Rencontre à Cannes avec Benoit Delépine et Gustave Kervern, réalisateurs du « Grand Soir », comédie française originale à caractère social présentée dans la sélection officielle d’Un Certain Regard.
La scène la plus comique vue au Festival de Cannes se passe dans cette France profonde et profondément désindustrialisée qu’on voit rarement sur les écrans. Un quadragénaire vient de perdre son boulot de vendeur. C’est la crise et il n’y a pas d’issue de sortie. Pour lui, le No Futur va commencer. Alors notre chômeur va faire comme Mohamed Bouazizi, il va tenter de s’immoler. Sauf que dans le centre commercial français, personne ne fait attention à la torche humaine et chacun continue à pousser son caddie comme si de rien n’était. Cette tentative de suicide à la tunisienne est une des scènes les plus drôles du «Grand Soir», le film de Benoit Delépine et Gustave Kervern, les deux complices de l’émission Groland sur Canal Plus, par ailleurs réalisateurs pour le cinéma de quelques comédies sociales bien inspirées (dernière en date «Mamouth»).

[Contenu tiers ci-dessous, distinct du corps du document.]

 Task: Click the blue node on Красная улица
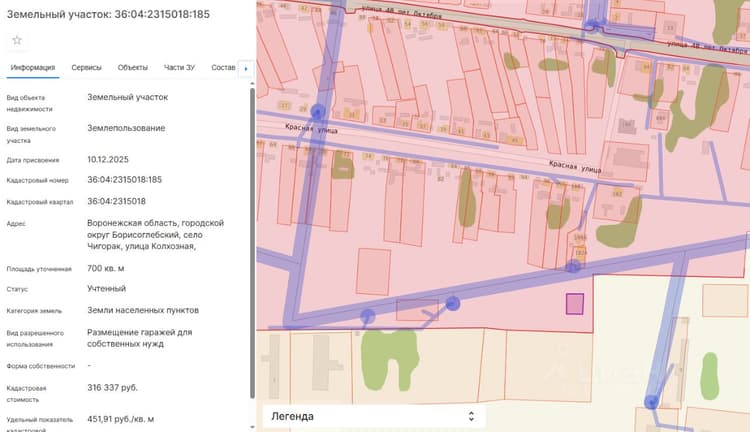pos(318,112)
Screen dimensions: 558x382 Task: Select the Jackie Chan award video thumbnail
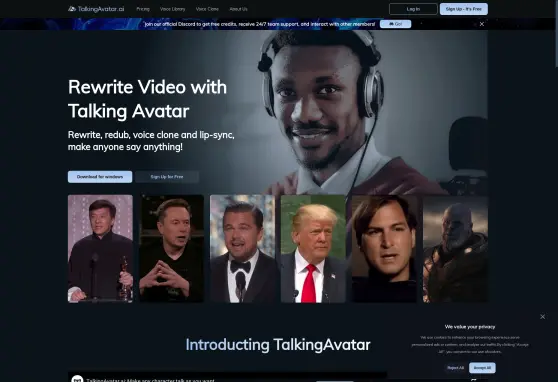(100, 248)
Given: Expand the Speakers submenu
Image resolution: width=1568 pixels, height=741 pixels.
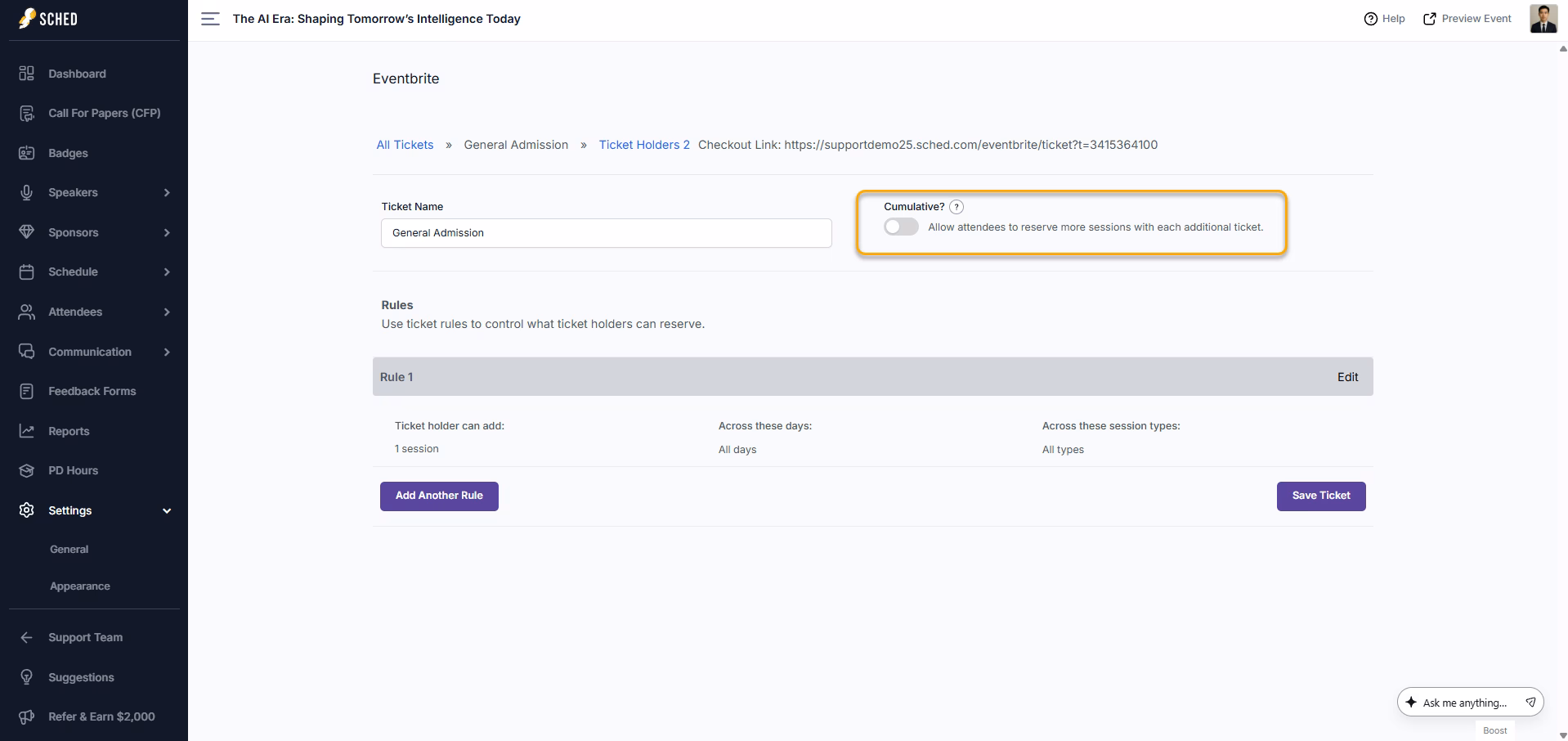Looking at the screenshot, I should click(x=167, y=192).
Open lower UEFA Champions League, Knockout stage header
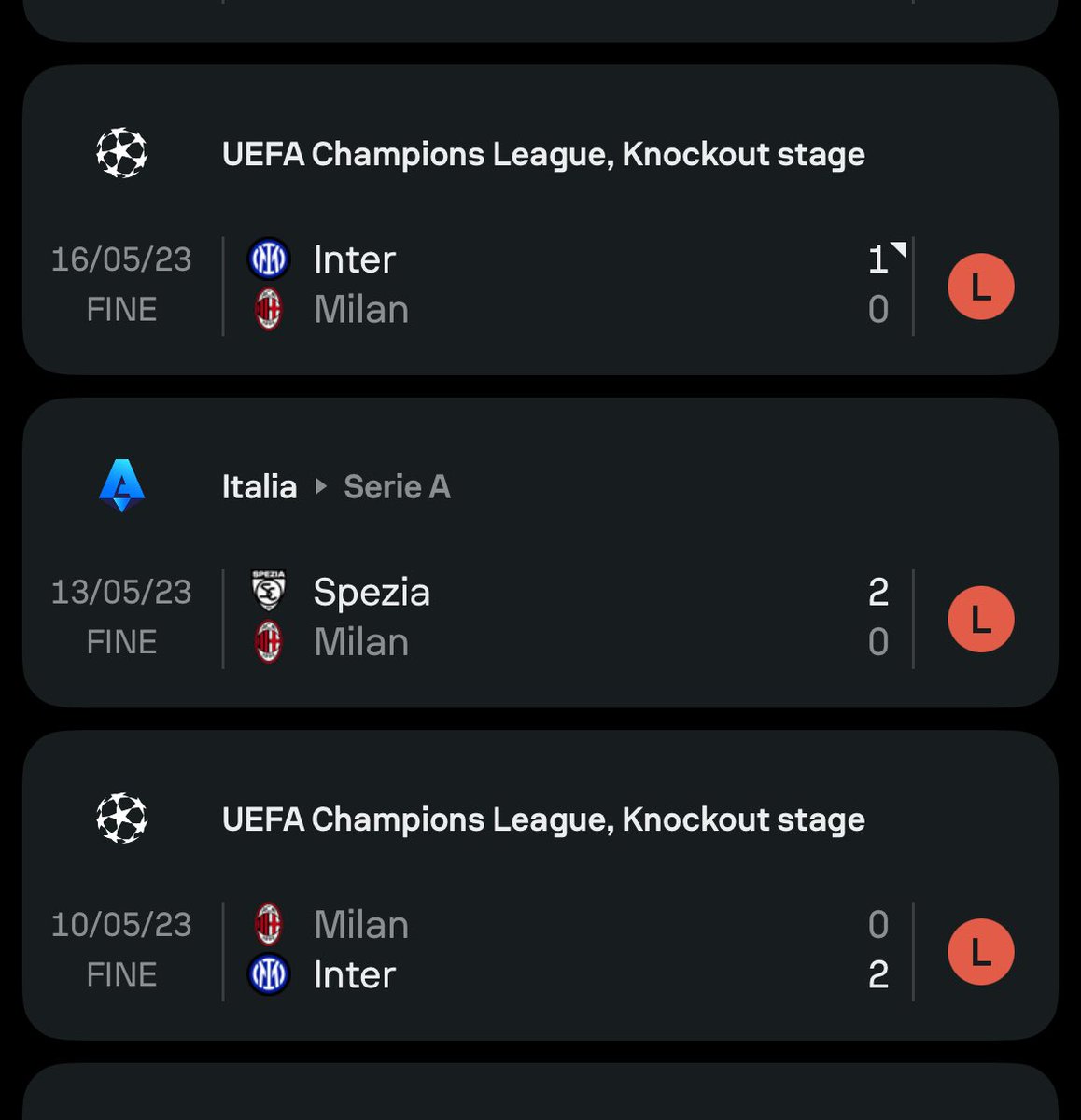 point(543,819)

Comment définir cette comédie totalement foutraque présentée dans le cadre d’Un Certain Regard? Disons que «Le Grand Soir» est un film punk… Les punks reviennent à la mode comme vous avez sans doute pu le constater, et pas seulement en France !
De Beth Ditto, punk lesbienne archi star, à Not, punk à chien de province archi inconnu, ils incarnent en ce mois de renouveau politique français le changement tant attendu. Not ? Mais qui est Not ?

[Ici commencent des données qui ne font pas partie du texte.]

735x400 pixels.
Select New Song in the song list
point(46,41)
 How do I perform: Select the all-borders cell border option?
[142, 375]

Ce n’est pas le Bouazizi françaoui, campé par Albert Dupontel, mais son frère interprété par l’excellent comédien belge Benoît Poelvoorde.
Le film est donc l’histoire de Not, le plus vieux punk à chien d’Europe et de son frère au bord de la dépression nerveuse et du licenciement économique. Il y a autre chose dans la vie de Not et de son frère : les groupes de punk qui font du bruit la nuit et les chiens qui mordent leurs maîtres le jour. Au fil des tristes jours qui se ressemblent, une joyeuse révolution inédite se met en place…
Le très atypique mais néanmoins mythique duo de la scène musicale alternative française, Brigitte Fontaine et Areski Belkacem, est dans le coup. Brigitte et Areski jouent les parents loosers mais fiers de leurs rejetons indignés. Avec eux, c’est un peu le grand n’importe quoi, mais on aime ça. Surtout quand Brigitte Fontaine beugle en compagnie de Bertrand Cantat: «Je suis inadaptée», ou quand elle chante «C’est le Grand Soir, Allah, Allah Akbar»… «Le Grand Soir » est une bonne comédie de son époque.
Et ici comme ailleurs, avec ou sans la crête, l’époque est aux punks. Rencontre avec les réalisateurs du film. Trois questions, et après, promis craché, on va faire la fête…
- Le Quotidien d’Oran: « Le Grand Soir » est une comédie à caractère social certes, mais est-ce un film engagé qui ne se prend pas au sérieux, ou au contraire un film punk à prendre très au sérieux ?
- Benoît Delépine: «J’étais dans ma cambrousse et Gustave Kervern à l’île Maurice, on ne peut pas dire qu’on a baigné dans la culture punk. Je dirai que Le Grand Soir est un film avec un héros dionysien, et il se trouve que ce héros est le plus vieux punk à chien d’Europe…
- Gustave Kervern: «En écrivant le film, on était imprégnés aussi bien par les révoltes arabes que par les premières mobilisations des indignés à travers le monde.
Le film part de l’idée qu’aujourd’hui, c’est difficile d’exprimer son refus, sa colère, sa contestation. Avant on pouvait faire la grève, mais maintenant que les centres commerciaux ont remplacé les usines, que faire ? On a imaginé des nouvelles formes de résistance, certaines étaient révolutionnaires et radicales comme le suggère la chanson de Brigitte Fontaine composée pour le film, d’autres tout simplement drôles, plus fantaisistes…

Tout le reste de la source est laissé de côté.